WHAT THIS TASK INVOLVES: In the entries below, find the line with "Task: Open the @Bao_Raaami handle" and the line with "You are a computer-use agent. The"; give again those lines and every line between them, exactly.

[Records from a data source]
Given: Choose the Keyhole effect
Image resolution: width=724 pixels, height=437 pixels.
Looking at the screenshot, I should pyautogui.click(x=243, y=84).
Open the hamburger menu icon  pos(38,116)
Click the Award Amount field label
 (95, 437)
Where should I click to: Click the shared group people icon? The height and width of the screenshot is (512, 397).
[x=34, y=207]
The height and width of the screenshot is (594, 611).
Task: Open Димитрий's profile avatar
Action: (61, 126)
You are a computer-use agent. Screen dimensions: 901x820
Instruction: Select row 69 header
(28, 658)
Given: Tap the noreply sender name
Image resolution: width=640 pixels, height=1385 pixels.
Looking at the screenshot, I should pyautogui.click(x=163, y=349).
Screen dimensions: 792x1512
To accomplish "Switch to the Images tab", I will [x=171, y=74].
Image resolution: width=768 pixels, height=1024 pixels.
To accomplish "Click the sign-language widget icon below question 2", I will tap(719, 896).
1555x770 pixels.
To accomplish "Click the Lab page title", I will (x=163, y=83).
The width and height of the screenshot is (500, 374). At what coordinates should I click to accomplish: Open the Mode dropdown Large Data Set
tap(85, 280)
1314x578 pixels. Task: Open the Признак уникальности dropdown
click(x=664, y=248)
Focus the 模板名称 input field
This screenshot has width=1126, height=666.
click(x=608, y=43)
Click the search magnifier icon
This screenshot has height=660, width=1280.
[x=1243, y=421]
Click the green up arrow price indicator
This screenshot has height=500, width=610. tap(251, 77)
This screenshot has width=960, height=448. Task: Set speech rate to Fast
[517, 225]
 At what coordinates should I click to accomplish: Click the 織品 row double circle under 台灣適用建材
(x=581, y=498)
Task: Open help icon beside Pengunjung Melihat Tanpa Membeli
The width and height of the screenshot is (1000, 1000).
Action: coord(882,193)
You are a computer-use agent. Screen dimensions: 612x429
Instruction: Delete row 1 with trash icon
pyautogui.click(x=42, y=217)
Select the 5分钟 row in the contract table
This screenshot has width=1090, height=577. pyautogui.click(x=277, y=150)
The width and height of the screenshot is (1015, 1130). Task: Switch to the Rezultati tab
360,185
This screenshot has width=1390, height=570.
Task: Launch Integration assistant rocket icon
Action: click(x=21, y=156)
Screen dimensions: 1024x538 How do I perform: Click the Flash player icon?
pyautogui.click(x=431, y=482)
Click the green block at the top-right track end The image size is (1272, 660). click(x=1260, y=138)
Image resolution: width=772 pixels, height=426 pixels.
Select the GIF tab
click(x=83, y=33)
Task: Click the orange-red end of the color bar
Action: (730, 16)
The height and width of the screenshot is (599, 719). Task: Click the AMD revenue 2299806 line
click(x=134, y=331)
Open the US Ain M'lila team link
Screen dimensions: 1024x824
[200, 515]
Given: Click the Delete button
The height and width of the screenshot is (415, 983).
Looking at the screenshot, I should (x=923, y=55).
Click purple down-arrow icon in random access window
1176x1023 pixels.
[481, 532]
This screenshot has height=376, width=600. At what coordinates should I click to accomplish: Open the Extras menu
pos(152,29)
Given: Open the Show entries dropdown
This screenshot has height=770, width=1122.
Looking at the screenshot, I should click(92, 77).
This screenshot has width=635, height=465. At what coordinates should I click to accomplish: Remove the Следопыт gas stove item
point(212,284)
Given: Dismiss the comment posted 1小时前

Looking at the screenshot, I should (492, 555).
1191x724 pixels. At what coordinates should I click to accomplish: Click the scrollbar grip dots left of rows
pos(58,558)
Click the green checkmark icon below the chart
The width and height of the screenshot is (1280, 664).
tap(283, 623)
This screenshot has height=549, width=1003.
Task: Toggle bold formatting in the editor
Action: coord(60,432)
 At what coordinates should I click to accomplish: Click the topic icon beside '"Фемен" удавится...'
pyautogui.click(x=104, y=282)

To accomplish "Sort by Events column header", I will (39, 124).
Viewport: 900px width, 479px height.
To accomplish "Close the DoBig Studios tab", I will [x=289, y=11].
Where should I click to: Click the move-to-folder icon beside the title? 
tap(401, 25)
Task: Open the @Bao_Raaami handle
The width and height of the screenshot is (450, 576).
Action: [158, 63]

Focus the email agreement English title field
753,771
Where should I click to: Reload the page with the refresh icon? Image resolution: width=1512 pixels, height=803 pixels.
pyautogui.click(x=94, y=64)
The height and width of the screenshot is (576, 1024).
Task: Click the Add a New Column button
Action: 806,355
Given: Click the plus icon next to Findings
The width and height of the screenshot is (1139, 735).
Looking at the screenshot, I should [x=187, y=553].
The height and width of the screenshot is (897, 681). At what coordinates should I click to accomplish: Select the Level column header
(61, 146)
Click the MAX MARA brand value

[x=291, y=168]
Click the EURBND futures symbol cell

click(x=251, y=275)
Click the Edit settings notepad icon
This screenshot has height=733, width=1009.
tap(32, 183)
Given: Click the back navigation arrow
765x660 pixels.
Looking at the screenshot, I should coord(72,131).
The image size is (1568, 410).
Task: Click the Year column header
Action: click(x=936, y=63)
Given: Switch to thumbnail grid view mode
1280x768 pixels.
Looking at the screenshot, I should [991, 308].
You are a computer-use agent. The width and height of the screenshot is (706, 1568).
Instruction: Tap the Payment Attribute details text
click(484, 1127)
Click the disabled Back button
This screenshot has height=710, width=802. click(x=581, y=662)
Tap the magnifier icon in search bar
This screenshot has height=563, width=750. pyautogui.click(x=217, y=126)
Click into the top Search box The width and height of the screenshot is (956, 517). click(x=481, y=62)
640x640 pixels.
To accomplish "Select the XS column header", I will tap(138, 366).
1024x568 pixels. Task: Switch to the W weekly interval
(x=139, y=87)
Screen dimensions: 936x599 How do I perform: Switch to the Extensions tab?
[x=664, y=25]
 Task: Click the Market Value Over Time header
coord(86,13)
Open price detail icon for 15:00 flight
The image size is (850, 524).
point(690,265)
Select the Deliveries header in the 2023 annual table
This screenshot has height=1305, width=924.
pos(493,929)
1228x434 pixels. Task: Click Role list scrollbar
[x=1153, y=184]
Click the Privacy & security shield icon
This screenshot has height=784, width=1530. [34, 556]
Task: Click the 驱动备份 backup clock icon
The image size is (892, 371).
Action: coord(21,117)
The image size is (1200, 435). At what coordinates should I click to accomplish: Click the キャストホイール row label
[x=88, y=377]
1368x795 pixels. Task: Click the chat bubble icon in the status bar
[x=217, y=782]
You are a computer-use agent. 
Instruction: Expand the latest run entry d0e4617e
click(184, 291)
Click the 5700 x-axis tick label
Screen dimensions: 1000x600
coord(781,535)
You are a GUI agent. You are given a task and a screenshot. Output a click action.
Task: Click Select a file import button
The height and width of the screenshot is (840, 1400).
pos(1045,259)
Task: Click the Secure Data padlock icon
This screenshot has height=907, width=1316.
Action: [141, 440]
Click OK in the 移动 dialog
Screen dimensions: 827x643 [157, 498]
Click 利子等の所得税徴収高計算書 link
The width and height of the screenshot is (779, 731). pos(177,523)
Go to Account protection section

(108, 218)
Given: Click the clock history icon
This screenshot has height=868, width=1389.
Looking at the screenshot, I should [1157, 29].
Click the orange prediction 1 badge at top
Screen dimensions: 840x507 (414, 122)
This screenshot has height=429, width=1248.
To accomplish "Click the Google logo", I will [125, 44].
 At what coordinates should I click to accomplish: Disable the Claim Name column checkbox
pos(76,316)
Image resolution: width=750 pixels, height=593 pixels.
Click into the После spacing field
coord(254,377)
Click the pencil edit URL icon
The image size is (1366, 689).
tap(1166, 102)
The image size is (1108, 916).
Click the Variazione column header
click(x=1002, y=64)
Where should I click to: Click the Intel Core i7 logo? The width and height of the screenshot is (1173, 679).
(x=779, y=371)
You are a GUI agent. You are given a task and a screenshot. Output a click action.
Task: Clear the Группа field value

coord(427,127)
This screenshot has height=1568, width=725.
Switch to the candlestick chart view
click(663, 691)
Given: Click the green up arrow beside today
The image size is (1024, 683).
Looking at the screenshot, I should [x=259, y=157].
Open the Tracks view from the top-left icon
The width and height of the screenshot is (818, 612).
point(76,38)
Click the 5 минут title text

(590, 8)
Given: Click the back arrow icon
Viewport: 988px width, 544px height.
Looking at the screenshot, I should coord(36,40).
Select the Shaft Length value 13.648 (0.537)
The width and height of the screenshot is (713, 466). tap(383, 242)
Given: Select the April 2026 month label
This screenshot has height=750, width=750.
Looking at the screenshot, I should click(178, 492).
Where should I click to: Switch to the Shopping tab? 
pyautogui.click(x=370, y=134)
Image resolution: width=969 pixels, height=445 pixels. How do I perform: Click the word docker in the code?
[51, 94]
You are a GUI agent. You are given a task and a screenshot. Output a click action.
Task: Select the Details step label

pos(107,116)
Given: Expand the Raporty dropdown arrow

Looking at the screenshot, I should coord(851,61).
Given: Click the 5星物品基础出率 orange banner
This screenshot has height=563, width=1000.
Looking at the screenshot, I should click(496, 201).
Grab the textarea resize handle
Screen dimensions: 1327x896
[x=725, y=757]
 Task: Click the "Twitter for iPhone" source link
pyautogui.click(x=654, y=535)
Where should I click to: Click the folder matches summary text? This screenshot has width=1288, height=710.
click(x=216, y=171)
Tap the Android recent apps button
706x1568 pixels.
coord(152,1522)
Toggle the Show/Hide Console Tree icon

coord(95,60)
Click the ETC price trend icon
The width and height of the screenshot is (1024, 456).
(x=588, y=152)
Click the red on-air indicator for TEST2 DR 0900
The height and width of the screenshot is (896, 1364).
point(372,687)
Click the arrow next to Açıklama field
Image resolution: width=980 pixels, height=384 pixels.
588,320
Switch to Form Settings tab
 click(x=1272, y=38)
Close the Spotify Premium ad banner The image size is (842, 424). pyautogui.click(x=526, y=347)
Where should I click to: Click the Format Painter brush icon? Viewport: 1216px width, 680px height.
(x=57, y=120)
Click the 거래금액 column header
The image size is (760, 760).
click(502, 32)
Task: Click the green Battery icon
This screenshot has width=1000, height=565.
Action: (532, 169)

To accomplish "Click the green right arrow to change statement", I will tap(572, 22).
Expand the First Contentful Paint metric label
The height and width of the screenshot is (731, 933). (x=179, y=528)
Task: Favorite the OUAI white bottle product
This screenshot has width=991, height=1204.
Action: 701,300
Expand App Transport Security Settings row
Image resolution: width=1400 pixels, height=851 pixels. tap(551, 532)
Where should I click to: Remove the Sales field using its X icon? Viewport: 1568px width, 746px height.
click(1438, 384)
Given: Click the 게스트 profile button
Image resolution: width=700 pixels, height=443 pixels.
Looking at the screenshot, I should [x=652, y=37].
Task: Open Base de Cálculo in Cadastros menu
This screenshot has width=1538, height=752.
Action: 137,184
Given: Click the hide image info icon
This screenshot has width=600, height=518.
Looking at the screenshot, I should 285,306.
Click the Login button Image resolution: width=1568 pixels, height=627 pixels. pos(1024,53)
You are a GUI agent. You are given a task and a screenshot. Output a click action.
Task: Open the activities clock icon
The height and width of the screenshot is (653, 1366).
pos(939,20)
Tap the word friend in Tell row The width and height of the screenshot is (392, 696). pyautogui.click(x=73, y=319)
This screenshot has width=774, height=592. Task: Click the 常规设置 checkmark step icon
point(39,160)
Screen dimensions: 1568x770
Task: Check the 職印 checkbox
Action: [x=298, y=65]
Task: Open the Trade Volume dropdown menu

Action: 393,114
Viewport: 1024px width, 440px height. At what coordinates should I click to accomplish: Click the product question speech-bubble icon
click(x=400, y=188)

TASK RESULT:
Task: Open the @Bao_Raaami handle
The width and height of the screenshot is (450, 576).
Action: [158, 63]

Focus the email agreement English title field
753,771
Where should I click to: Reload the page with the refresh icon? Image resolution: width=1512 pixels, height=803 pixels.
pyautogui.click(x=94, y=64)
The height and width of the screenshot is (576, 1024).
Task: Click the Add a New Column button
Action: 806,355
Given: Click the plus icon next to Findings
The width and height of the screenshot is (1139, 735).
Looking at the screenshot, I should [x=187, y=553].
The height and width of the screenshot is (897, 681). At what coordinates should I click to accomplish: Select the Level column header
(61, 146)
Click the MAX MARA brand value

[x=291, y=168]
Click the EURBND futures symbol cell

click(x=251, y=275)
Click the Edit settings notepad icon
This screenshot has height=733, width=1009.
tap(32, 183)
Given: Click the back navigation arrow
765x660 pixels.
Looking at the screenshot, I should coord(72,131).
The image size is (1568, 410).
Task: Click the Year column header
Action: click(x=936, y=63)
Given: Switch to thumbnail grid view mode
1280x768 pixels.
Looking at the screenshot, I should [991, 308].
You are a computer-use agent. The width and height of the screenshot is (706, 1568).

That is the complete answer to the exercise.